** begin Raw records **

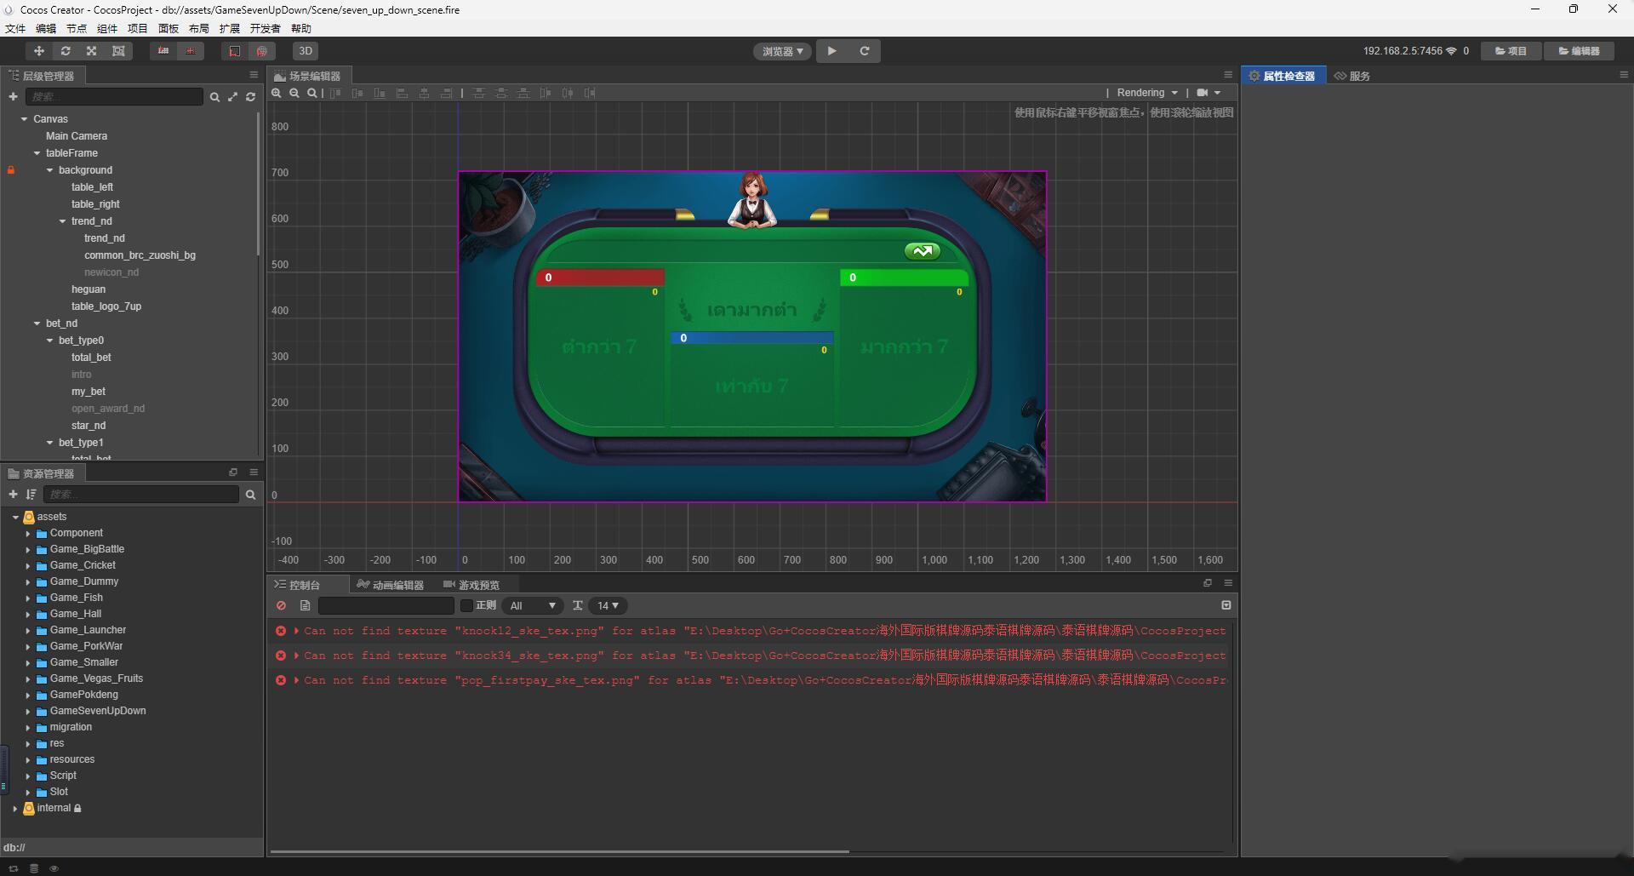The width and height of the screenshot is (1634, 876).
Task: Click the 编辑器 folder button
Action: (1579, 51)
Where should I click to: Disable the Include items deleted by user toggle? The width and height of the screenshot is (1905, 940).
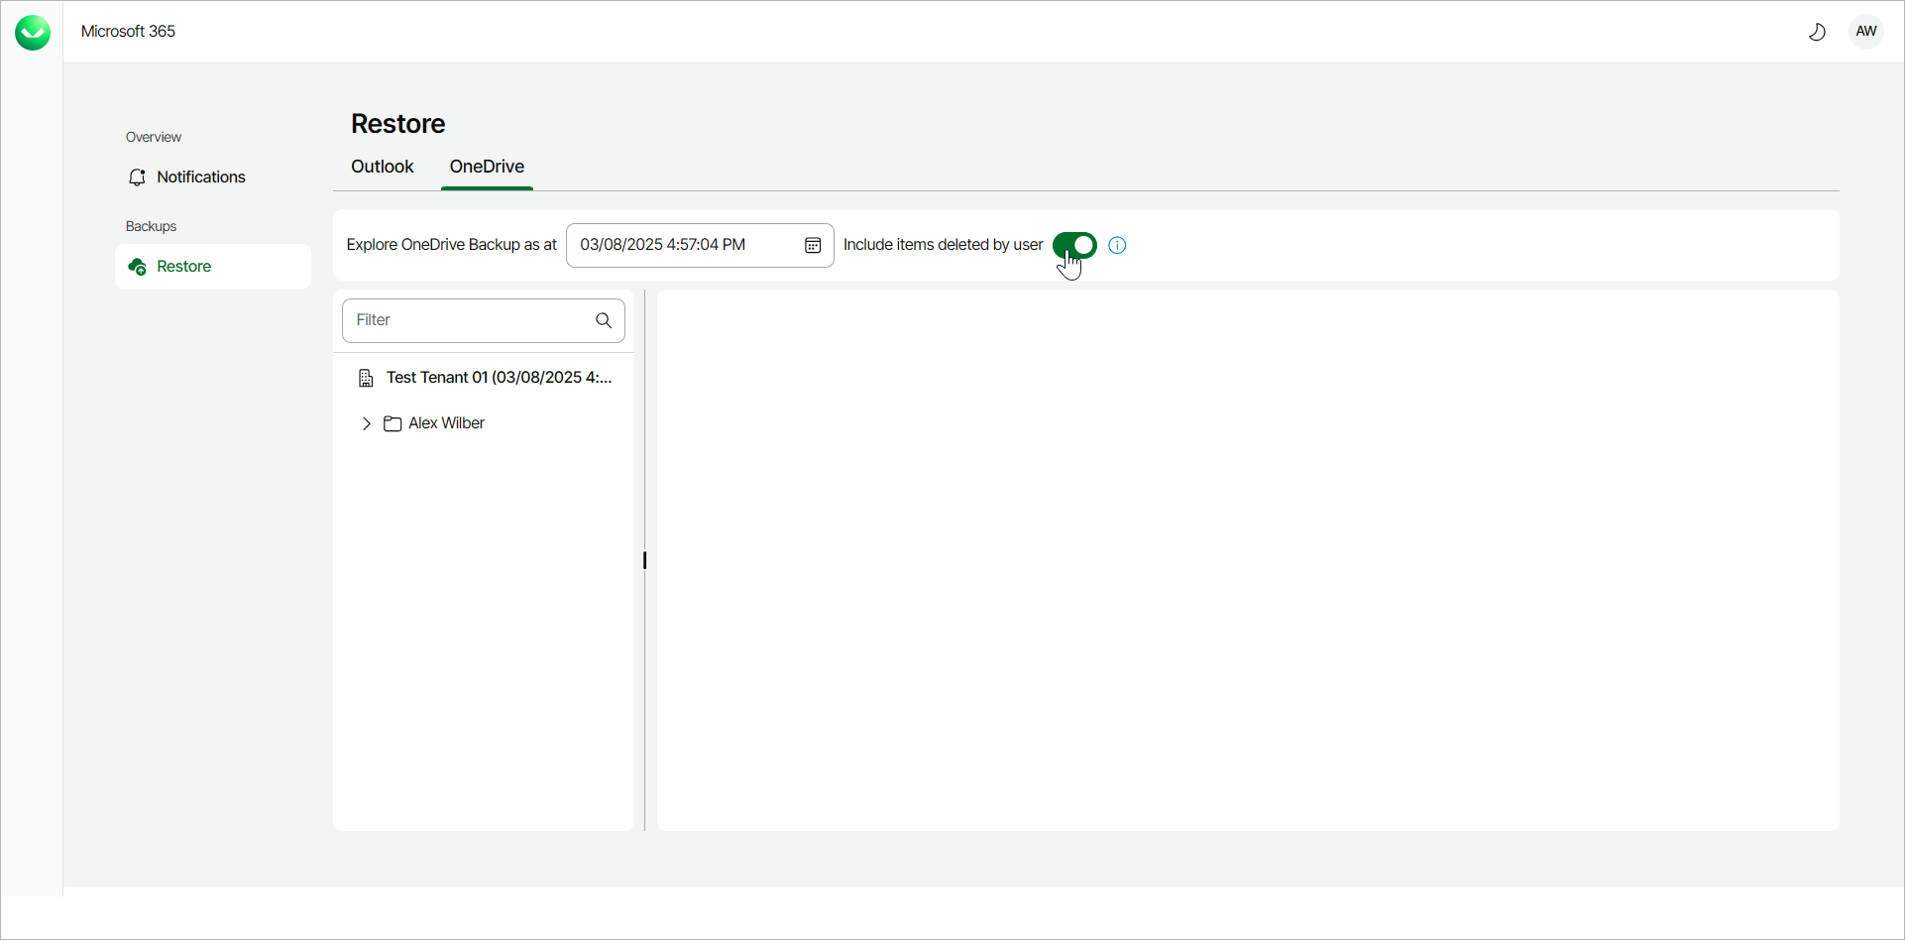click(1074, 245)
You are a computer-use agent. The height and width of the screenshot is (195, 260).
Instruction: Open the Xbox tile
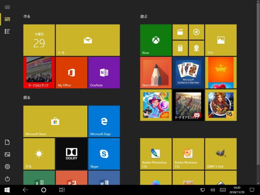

** end Raw records **
** begin Raw records **

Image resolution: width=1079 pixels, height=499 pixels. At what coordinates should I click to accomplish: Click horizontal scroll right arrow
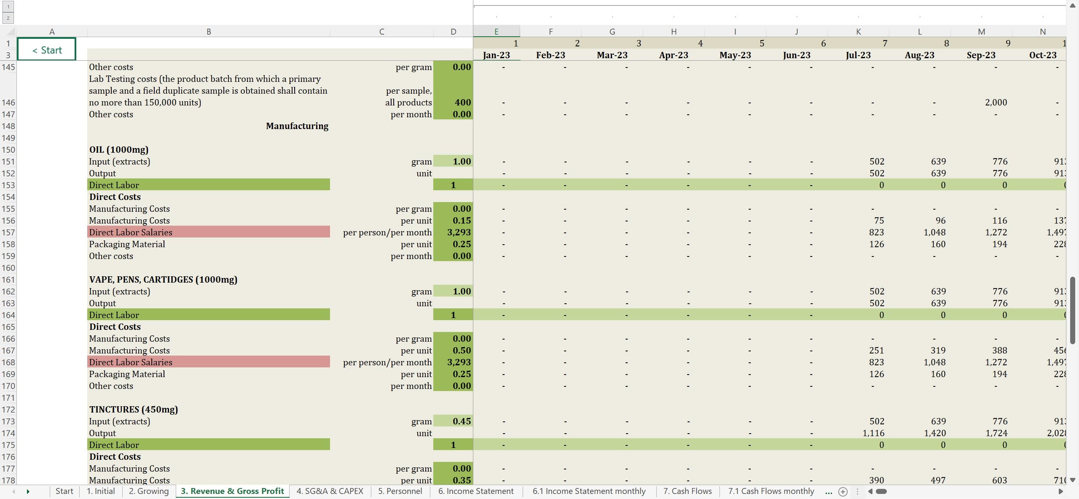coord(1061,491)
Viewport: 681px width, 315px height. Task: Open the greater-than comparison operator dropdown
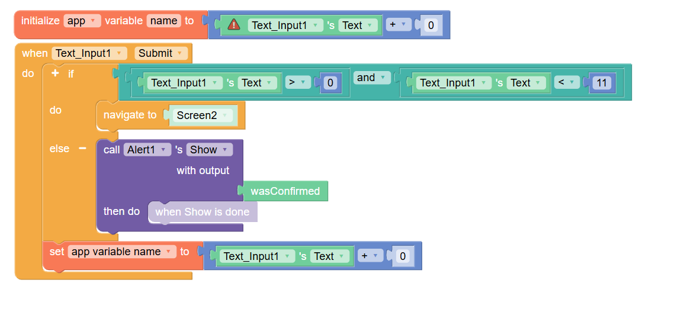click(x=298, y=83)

** end Raw records **

◆ The problem: Output the items in the stretch from the line containing "Viewport: 681px width, 315px" through the line containing "click(x=298, y=83)" as a two-column CSV with the headers item_text and item_answer. Give one row per item, put each value in a single quoted field with line breaks turned into spaces, and leave the pictures out.

◆ Written reply:
item_text,item_answer
"Viewport: 681px width, 315px height. Task: Open the greater-than comparison operator dropdown","click(x=298, y=83)"